Task objective: Search the data below, and report every line in which "Instagram" occurs.
-*-
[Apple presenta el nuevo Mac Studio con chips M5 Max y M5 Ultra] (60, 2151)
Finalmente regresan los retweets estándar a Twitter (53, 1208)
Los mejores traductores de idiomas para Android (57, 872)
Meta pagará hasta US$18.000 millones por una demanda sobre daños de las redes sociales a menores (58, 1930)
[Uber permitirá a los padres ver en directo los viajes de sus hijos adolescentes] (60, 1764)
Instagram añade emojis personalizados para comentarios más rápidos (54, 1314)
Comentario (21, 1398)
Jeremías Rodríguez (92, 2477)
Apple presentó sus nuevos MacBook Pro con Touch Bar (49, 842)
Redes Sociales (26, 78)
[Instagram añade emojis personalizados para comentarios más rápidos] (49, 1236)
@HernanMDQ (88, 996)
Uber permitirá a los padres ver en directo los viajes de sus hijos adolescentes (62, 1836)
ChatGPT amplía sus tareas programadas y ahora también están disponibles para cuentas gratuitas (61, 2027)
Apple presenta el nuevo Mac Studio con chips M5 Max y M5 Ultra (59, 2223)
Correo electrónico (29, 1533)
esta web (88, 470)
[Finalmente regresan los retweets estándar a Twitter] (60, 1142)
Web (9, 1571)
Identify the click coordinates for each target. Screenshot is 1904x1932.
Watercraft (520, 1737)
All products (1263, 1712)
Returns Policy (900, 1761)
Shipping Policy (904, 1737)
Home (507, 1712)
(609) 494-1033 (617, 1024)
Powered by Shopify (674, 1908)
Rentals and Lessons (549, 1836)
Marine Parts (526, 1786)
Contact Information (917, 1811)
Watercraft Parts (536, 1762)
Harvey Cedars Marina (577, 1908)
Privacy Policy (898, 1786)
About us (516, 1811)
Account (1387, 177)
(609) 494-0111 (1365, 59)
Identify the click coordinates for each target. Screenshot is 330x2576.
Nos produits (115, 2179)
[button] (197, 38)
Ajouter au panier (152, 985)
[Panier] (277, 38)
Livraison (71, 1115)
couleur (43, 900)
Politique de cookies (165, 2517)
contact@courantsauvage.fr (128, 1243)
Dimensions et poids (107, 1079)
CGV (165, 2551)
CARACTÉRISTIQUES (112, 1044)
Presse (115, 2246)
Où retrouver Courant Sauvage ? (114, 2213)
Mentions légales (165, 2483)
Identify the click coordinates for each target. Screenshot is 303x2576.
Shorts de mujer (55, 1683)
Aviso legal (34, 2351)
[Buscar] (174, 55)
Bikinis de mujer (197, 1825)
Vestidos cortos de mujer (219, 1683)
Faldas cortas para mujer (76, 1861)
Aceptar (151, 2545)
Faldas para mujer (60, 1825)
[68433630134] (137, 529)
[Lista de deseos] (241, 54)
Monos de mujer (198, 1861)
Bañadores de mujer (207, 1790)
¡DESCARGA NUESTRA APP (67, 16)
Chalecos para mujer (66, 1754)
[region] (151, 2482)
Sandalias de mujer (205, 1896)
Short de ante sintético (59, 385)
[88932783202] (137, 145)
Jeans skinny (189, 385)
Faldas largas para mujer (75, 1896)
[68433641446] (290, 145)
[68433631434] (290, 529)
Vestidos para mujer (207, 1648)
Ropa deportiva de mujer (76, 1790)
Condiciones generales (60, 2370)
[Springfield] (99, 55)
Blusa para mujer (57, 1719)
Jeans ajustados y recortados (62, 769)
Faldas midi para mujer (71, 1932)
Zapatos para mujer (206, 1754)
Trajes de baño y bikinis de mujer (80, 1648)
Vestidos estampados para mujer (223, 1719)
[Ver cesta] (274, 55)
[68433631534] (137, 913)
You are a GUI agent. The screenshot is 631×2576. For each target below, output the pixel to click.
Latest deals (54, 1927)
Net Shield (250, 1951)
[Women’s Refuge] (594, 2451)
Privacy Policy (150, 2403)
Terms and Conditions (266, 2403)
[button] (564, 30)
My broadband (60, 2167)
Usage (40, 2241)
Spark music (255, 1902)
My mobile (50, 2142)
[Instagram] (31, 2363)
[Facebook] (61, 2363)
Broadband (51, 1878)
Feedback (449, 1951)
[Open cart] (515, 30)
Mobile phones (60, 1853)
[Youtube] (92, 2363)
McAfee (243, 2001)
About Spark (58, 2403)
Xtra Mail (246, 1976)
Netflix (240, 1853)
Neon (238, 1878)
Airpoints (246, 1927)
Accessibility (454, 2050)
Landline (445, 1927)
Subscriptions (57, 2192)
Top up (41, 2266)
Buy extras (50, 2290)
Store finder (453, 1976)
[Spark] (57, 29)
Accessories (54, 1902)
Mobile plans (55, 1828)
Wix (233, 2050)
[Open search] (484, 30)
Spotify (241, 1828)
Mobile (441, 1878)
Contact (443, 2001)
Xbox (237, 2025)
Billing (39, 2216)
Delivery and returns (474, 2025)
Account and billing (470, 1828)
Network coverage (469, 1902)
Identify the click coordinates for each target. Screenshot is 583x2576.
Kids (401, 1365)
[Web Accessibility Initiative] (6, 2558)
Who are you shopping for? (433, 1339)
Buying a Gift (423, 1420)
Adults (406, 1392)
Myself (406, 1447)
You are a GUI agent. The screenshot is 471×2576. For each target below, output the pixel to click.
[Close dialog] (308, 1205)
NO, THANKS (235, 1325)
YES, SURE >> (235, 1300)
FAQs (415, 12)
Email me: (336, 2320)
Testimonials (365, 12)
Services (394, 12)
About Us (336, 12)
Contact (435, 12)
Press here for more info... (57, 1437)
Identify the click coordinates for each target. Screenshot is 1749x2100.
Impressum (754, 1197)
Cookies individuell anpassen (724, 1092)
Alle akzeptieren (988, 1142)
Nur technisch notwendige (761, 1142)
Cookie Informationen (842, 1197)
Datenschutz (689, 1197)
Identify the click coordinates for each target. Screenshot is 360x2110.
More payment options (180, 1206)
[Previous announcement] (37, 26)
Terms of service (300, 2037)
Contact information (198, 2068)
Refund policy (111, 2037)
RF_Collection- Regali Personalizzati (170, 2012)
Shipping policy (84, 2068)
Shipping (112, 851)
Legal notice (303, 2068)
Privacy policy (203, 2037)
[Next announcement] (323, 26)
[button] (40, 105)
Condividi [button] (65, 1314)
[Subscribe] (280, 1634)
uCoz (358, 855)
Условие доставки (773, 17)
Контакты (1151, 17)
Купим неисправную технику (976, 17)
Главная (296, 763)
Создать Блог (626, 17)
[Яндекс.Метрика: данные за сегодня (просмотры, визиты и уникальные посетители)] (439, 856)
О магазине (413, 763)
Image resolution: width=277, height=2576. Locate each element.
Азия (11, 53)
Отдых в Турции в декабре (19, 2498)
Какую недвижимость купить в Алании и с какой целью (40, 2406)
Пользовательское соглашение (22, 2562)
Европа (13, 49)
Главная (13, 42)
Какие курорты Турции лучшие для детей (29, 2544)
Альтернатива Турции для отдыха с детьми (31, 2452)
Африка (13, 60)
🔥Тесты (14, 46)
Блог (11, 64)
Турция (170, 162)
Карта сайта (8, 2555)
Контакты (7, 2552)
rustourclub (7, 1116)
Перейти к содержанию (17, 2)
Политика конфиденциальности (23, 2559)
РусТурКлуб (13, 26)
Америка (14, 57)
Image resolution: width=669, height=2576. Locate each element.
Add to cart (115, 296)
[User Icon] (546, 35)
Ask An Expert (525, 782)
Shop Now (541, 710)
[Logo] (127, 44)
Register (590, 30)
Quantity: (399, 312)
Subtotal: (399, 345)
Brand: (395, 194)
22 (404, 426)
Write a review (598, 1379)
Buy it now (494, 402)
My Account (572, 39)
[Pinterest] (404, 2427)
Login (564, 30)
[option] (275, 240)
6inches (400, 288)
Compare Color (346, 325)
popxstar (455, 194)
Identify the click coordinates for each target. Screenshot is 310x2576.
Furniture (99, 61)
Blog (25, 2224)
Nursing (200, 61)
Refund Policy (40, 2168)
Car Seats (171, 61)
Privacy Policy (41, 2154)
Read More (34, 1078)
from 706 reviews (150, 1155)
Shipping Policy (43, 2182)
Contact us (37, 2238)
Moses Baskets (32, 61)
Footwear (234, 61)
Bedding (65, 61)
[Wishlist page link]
-*-
Solution:
Instagram añade emojis personalizados para comentarios más rápidos (54, 1314)
[Instagram añade emojis personalizados para comentarios más rápidos] (49, 1236)
[Instagram] (31, 2363)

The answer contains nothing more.